===== VORLIEGENDER TEXTAUSZUG
Meine Sorgen wuchsen, kurz entschlossen setzte ich sie ins Auto und fuhr zum Tierarzt. Glück gehabt, es war nichts los und wir waren sofort dran. Der Tierarzt untersuchte Jule. Er diagnostizierte eine Mandelentzündung, gab Jule 2 Spritzen, mir ein Antibiotikum für die nächsten Tage und draußen waren wir wieder.
==========
AUFGABENSTELLUNG. Übertragen Sie aus dem Textauszug zum Tierarztbesuch den Abschnitt zwischen „Meine Sorgen wuchsen, kurz“ und „waren wir wieder.“, beide Grenzen eingeschlossen, wortgetreu. Die Auflistung ist hierfür ohne Belang.
===== BEREITGESTELLTES MATERIAL
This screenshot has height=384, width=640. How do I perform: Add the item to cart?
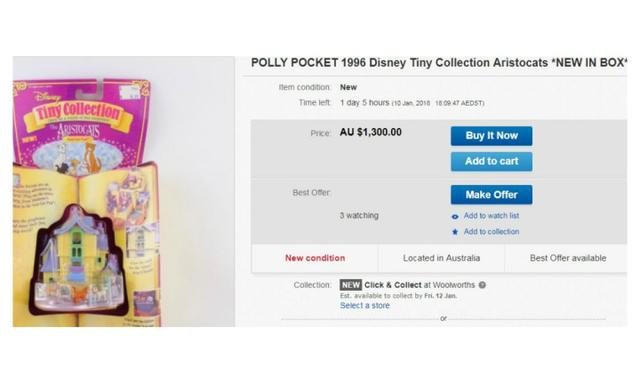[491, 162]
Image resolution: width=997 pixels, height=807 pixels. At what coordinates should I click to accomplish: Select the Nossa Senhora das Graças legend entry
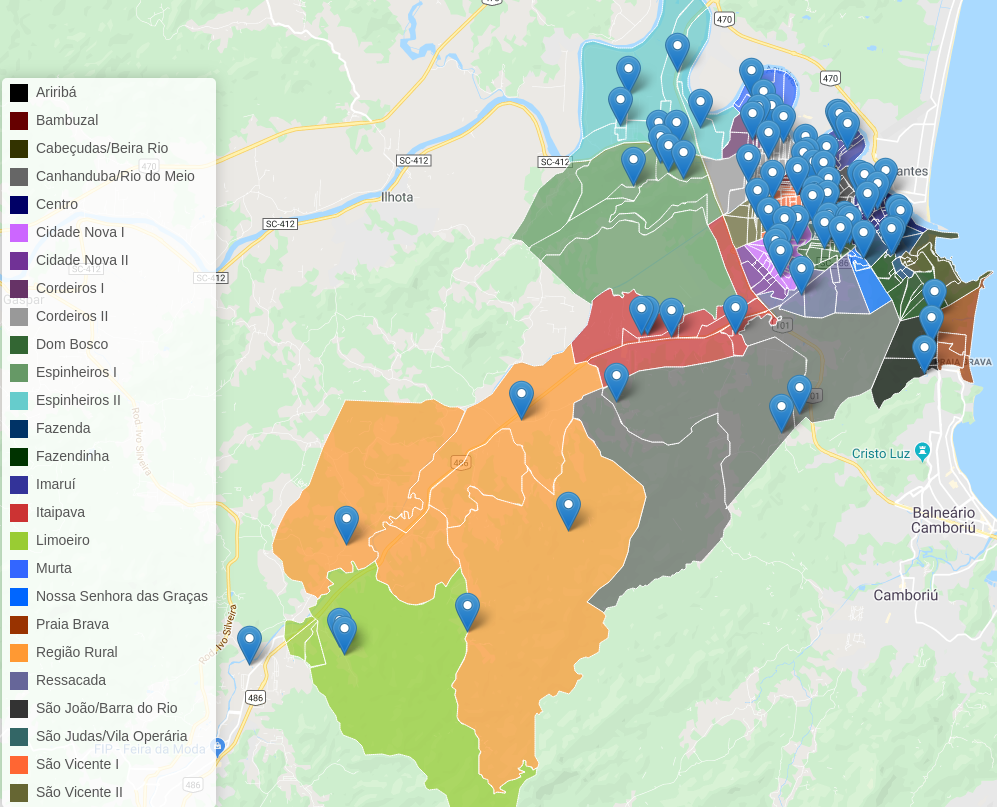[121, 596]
==========
LÖSUNG.
Meine Sorgen wuchsen, kurz entschlossen setzte ich sie ins Auto und fuhr zum Tierarzt. Glück gehabt, es war nichts los und wir waren sofort dran. Der Tierarzt untersuchte Jule. Er diagnostizierte eine Mandelentzündung, gab Jule 2 Spritzen, mir ein Antibiotikum für die nächsten Tage und draußen waren wir wieder.